Written request:
Reproduce the following material line for line, without any changes.

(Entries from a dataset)
┏━━

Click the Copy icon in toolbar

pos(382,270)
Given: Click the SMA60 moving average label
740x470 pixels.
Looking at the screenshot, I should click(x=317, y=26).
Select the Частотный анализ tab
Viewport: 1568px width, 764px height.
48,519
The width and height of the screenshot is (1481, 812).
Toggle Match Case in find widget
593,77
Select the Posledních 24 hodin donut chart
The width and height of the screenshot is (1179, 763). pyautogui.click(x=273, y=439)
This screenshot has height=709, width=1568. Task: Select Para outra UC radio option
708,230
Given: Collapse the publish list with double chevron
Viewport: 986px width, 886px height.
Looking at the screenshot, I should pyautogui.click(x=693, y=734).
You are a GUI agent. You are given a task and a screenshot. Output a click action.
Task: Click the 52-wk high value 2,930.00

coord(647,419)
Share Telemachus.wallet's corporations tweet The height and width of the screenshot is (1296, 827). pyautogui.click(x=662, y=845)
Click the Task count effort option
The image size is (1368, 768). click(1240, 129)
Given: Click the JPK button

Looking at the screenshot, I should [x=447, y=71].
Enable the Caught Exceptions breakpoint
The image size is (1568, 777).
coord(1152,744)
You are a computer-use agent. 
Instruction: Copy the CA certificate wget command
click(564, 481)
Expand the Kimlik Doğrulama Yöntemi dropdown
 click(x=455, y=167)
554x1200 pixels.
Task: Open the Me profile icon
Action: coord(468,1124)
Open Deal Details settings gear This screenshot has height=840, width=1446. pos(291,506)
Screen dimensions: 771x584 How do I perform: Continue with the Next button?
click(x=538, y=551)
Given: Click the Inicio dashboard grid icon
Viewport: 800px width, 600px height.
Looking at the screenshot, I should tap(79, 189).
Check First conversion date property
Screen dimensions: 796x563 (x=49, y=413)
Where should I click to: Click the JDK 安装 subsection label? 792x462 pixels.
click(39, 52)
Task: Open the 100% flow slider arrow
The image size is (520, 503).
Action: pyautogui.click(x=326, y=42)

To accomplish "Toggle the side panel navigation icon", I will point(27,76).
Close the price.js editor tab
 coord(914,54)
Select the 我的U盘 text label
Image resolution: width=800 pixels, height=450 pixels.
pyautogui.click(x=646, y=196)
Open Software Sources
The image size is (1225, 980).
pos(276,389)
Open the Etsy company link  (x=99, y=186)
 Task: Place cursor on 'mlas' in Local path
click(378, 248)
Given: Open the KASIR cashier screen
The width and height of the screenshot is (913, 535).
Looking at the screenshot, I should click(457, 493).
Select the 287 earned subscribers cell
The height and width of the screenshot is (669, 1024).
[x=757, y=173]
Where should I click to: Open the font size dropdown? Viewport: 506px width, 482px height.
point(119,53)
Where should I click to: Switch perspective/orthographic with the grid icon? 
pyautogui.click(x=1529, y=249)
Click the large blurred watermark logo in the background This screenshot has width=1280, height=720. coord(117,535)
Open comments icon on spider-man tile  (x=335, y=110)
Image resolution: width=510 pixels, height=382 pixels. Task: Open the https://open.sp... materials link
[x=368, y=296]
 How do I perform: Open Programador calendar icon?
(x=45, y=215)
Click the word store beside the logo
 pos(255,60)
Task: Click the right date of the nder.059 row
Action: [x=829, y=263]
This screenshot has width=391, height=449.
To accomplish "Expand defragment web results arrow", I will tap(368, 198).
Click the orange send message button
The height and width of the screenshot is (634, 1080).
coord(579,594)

┗━━

Expected answer:
Click the Copy icon in toolbar

pos(382,270)
Given: Click the SMA60 moving average label
740x470 pixels.
Looking at the screenshot, I should click(x=317, y=26).
Select the Частотный анализ tab
Viewport: 1568px width, 764px height.
48,519
The width and height of the screenshot is (1481, 812).
Toggle Match Case in find widget
593,77
Select the Posledních 24 hodin donut chart
The width and height of the screenshot is (1179, 763). pyautogui.click(x=273, y=439)
This screenshot has height=709, width=1568. Task: Select Para outra UC radio option
708,230
Given: Collapse the publish list with double chevron
Viewport: 986px width, 886px height.
Looking at the screenshot, I should pyautogui.click(x=693, y=734).
You are a GUI agent. You are given a task and a screenshot. Output a click action.
Task: Click the 52-wk high value 2,930.00

coord(647,419)
Share Telemachus.wallet's corporations tweet The height and width of the screenshot is (1296, 827). pyautogui.click(x=662, y=845)
Click the Task count effort option
The image size is (1368, 768). click(1240, 129)
Given: Click the JPK button

Looking at the screenshot, I should [x=447, y=71].
Enable the Caught Exceptions breakpoint
The image size is (1568, 777).
coord(1152,744)
You are a computer-use agent. 
Instruction: Copy the CA certificate wget command
click(564, 481)
Expand the Kimlik Doğrulama Yöntemi dropdown
 click(x=455, y=167)
554x1200 pixels.
Task: Open the Me profile icon
Action: coord(468,1124)
Open Deal Details settings gear This screenshot has height=840, width=1446. pos(291,506)
Screen dimensions: 771x584 How do I perform: Continue with the Next button?
click(x=538, y=551)
Given: Click the Inicio dashboard grid icon
Viewport: 800px width, 600px height.
Looking at the screenshot, I should tap(79, 189).
Check First conversion date property
Screen dimensions: 796x563 (x=49, y=413)
Where should I click to: Click the JDK 安装 subsection label? 792x462 pixels.
click(39, 52)
Task: Open the 100% flow slider arrow
The image size is (520, 503).
Action: pyautogui.click(x=326, y=42)

To accomplish "Toggle the side panel navigation icon", I will point(27,76).
Close the price.js editor tab
 coord(914,54)
Select the 我的U盘 text label
Image resolution: width=800 pixels, height=450 pixels.
pyautogui.click(x=646, y=196)
Open Software Sources
The image size is (1225, 980).
pos(276,389)
Open the Etsy company link  (x=99, y=186)
 Task: Place cursor on 'mlas' in Local path
click(378, 248)
Given: Open the KASIR cashier screen
The width and height of the screenshot is (913, 535).
Looking at the screenshot, I should click(457, 493).
Select the 287 earned subscribers cell
The height and width of the screenshot is (669, 1024).
[x=757, y=173]
Where should I click to: Open the font size dropdown? Viewport: 506px width, 482px height.
point(119,53)
Where should I click to: Switch perspective/orthographic with the grid icon? 
pyautogui.click(x=1529, y=249)
Click the large blurred watermark logo in the background This screenshot has width=1280, height=720. coord(117,535)
Open comments icon on spider-man tile  (x=335, y=110)
Image resolution: width=510 pixels, height=382 pixels. Task: Open the https://open.sp... materials link
[x=368, y=296]
 How do I perform: Open Programador calendar icon?
(x=45, y=215)
Click the word store beside the logo
 pos(255,60)
Task: Click the right date of the nder.059 row
Action: [x=829, y=263]
This screenshot has width=391, height=449.
To accomplish "Expand defragment web results arrow", I will tap(368, 198).
Click the orange send message button
The height and width of the screenshot is (634, 1080).
coord(579,594)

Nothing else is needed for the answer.